I think that the following solution is a clean and simple one that will
work in all cases.
Define "all cases"...
Instead of allocating size bytes, allocate size+1 bytes starting at p.
The address which will be returned is p+1, whereas the number of bytes
used for this allocation will be stored in p.
How big are your bytes, and how big is your size_t? If CHAR_BIT
is 8 on your implementation, UCHAR_MAX will be 255. Will size_t
also be "unsigned char", so that (size_t)-1 is 255?
This continues to be wrong, because the argument to malloc() is
a "size_t" -- often an alias for unsigned int, but certainly never
a plain (signed) int.
char *p;
p = (char*)malloc_os(size+1);
The name "malloc_os" is still in the user's namespace.
If this returns "void *" (and is properly prototyped), the cast is
not needed (not that it will hurt). If this returns "void *" but
is not properly prototyped, the cast will shut up a C89 compiler
without fixing the problem ("the problem" being the missing
prototype).
This is OK if and only if "size+1" fits in *p. That depends on
the value of CHAR_MAX. If plain char is signed, you may find that
CHAR_MAX is a mere 127. This seems unlikely to be big enough.

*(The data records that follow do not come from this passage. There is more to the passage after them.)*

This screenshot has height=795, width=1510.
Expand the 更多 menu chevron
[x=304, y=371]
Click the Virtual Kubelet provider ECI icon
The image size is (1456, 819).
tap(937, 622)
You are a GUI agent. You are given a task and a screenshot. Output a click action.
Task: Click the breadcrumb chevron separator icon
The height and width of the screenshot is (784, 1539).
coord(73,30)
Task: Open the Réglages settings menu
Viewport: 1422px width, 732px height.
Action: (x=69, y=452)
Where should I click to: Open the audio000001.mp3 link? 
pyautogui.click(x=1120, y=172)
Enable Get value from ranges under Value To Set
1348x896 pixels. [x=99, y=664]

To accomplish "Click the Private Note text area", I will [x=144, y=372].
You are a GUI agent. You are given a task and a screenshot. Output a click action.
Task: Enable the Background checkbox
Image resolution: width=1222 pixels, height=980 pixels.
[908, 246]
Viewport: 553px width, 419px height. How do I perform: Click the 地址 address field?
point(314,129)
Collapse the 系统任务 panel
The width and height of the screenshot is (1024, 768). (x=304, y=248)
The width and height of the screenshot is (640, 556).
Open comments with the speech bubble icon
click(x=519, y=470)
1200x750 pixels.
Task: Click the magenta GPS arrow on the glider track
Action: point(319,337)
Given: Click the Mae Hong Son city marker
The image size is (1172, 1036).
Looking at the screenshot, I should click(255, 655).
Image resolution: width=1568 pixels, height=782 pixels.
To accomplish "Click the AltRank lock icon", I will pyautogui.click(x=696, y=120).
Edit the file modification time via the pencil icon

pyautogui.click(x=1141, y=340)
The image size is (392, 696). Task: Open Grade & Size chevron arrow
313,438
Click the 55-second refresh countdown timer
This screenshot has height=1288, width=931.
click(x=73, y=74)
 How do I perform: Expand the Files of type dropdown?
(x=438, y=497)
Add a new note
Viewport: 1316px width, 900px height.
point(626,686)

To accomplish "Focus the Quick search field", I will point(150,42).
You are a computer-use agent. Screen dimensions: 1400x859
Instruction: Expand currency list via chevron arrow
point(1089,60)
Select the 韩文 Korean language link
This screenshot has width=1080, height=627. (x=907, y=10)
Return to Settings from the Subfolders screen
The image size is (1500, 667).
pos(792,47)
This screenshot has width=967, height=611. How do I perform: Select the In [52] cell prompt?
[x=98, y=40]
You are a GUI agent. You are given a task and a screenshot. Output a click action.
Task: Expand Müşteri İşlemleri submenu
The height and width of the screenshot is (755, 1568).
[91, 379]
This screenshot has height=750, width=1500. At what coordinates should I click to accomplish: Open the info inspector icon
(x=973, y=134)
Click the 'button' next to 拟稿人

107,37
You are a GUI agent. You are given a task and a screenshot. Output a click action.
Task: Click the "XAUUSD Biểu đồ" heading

This is definitely wrong. "p++" means "find the value of p, and
compute one more than that value. Store the new, incremented value
some time before the next sequence point, but as the value of the
expression, use the old, non-incremented value". Since you return
the value of the expression, this returns the non-incremented value,
and the incremented "p" is then destroyed by the action of returning.
Just "return p + 1" if you mean to return p + 1. Note, however,
that p+1 is only one byte higher than p, and if your machine requires
(say) 16-byte alignment, it is *your* job to provide that alignment.
(Whether malloc_os() does or not, even!)
Later on when it's time to free the memory starting at p,
we will actually free the memory starting at p-1,when the
number of bytes to free is saved in p-1.
void free(void *p)
{
free_os(*(p-1),p-1);
}
Since "p" has type "void *", pointer arithmetic is not allowed.
The fundamental idea here is not far off though.
Assuming CHAR_BIT is (say) 32, and all this code is for some DSP
chip, this is likely to work (after correcting malloc() to return
p+1). (Even if plain char is signed, a 32-bit char should be able
to store sizes up to 2147483647.) If not, this is not likely to
work.
We might assume instead that your machine has no alignment constraints
at all, or is such that the OS allocator (which I will call __os_alloc
to keep it out of the user's namespace) returns a "well-aligned"
pointer that remains well-aligned when moving it by sizeof(size_t)
bytes. In this case, your example code is still close to workable.
The rewritten version might look like this:
#include <limits.h>
#include <some non-Standard header that declares __os_alloc etc>
void *malloc(size_t size) {
size_t *p;
size_t os_size;
/*
* Compute the size we want from the OS. Check for
* overflow; return NULL in that case. Also, __os_alloc
* apparently takes only an "int", not a size_t, so
* make sure the request will also fit in a plain int.
*/
os_size = size + sizeof *p;
if (os_size < size || os_size > INT_MAX)
return NULL;
p = __os_alloc(os_size);
/* what does __os_alloc return on failure? */
*p = os_size;
return p + 1;
}
void free(void *p0) {
size_t *p = p0;
__os_free(p[-1], p - 1);
}
Note that if __os_alloc() does not return "well-aligned" pointers,
or if they do not remain well-aligned when moving forward by one
"size_t" object, this will *still* not work. You will need to add
code to align the pointers, and you may need to align both on the
"in" and "out" sides: you may need to align both the value returned
from __os_alloc (which may not be suitably aligned to store the
data structure(s) you want to use to track OS-allocated regions),
and the value you will return to the user.
Many modern CPUs have 8-bit-bytes and 4-byte "size_t"s, but require
8-byte alignment for "double"s. As I noted earlier, x86 CPUs even
require 16-byte (128-bit) alignment for some of the new instructions
(SSE). Thus, there is a good chance the above is *not* sufficient.
It all depends on the underlying system.